One of the most significant issues facing every level of law enforcement today is an extreme lack of funding. Current budget cuts continue to affect not only law enforcement officers but also every citizen of the United States as it becomes more and more difficult for police officers to do their job.

You Might be Surprised Where the Budget Cuts Hit

Most LEOs have seen firsthand at what happens when the money starts disappearing. Imagine having an officer responding to an “officer down” call and the transmission drops out of his cruiser due to “budget cuts.”  Police departments across the nation face situations like this every day as their officers wonder if their cruiser will stay running through to the end of their shift. How many times can a cruiser leave the officer stranded, before someone is injured or worse?

Retention is becoming one of the most significant issues facing many departments is attrition. More seasons officers than ever before are leaving the force to enter the private security sector or for many other careers.
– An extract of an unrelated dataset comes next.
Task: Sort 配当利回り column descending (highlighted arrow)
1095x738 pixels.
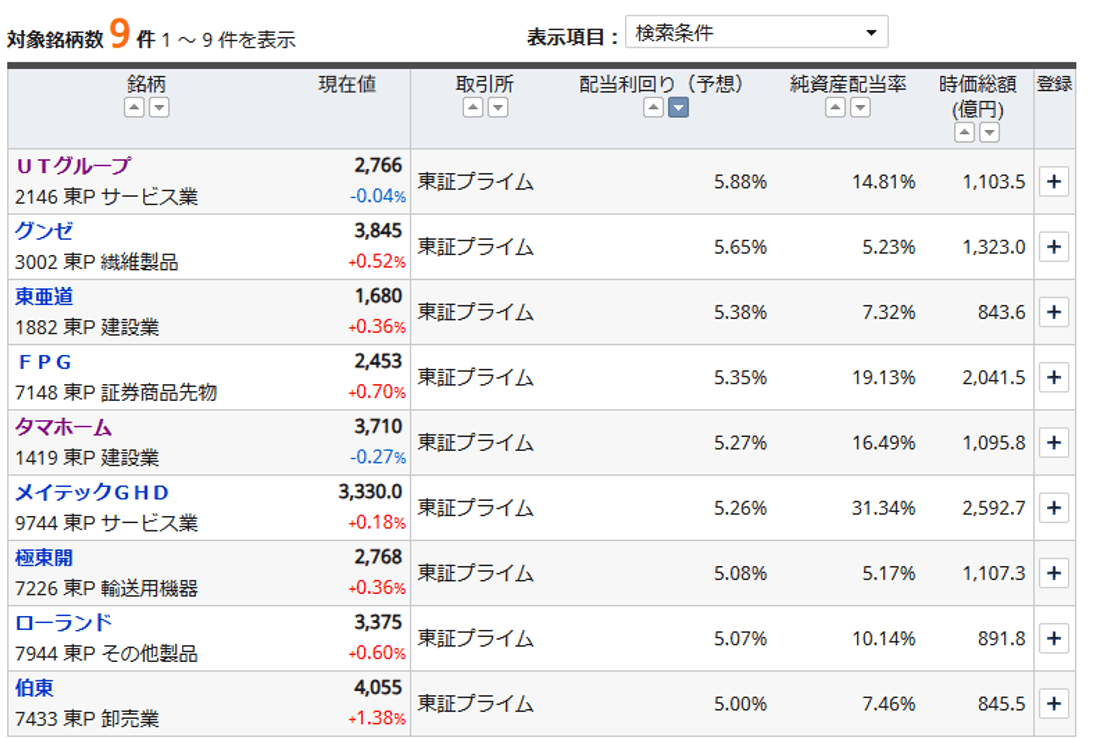Action: pyautogui.click(x=678, y=108)
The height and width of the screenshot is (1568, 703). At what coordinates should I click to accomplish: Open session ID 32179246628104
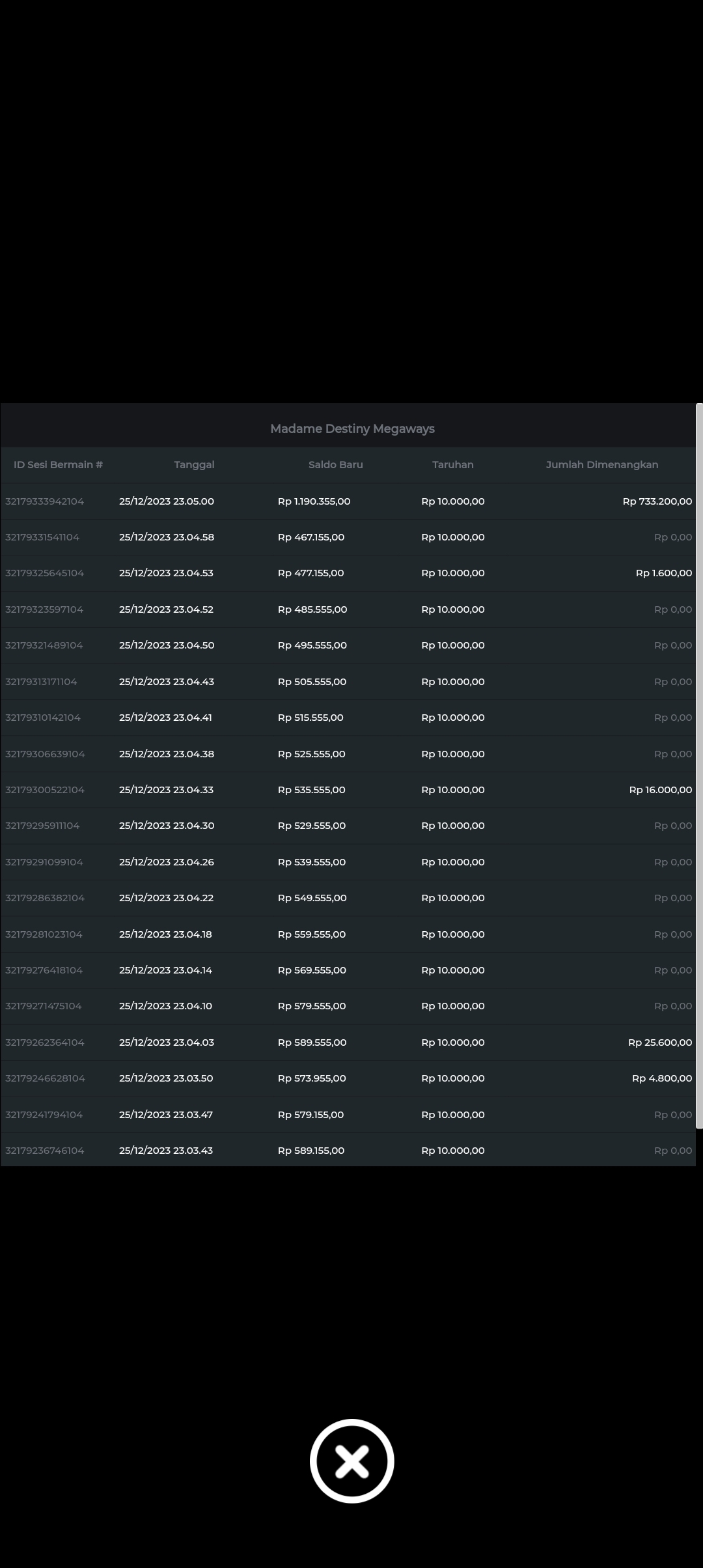pyautogui.click(x=45, y=1078)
They leave because the risks associated with their jobs continue to increase and the budget cuts continue to prevent them from receiving well-earned pay raises.

The same applies to being able to recruit new officers. When it can take up to 10 years for the average officer to earn what a 25-year-old college graduate with a degree in electrical engineering can earn straight out of school, it’s easy to see why recruiting and keeping good officers is becoming more difficult with every round of budget cuts.

 A Lack of Protection

With a lack of available funding also comes a department’s inability to provide their officers with many of the latest technological advances available. This lack of equipment can place officers in dangerous situations that could easily have been avoided. A lack of investigative equipment can also have a dramatic impact on a police department’s ability to solve crimes, which in turn can lead to criminals being able to walk free instead of being convicted and sentenced.

Imagine having to explain to an officer’s widow why his armored vest was not new enough to offer enough protection. What do you tell an officer’s spouse when they are wounded or taken by surprise because they have to go into a situation without backup? These are the situations law enforcement officers and their family’s face every day of the year, yet budgets continue to be slashed.

Day after day our men and women in blue face life and death situations, often ill-equipped, under-supported, and under-trained to take on the role of “Protect and Serve.” The one thing you can count on is that no one is the business of law enforcement for the money. They do so as a way of giving back to the community, to make those who live in them safer, and to continue reducing crime. It is for these reasons that organizations like the National Police Support Fund and the National Police Association continue to fight for better funding.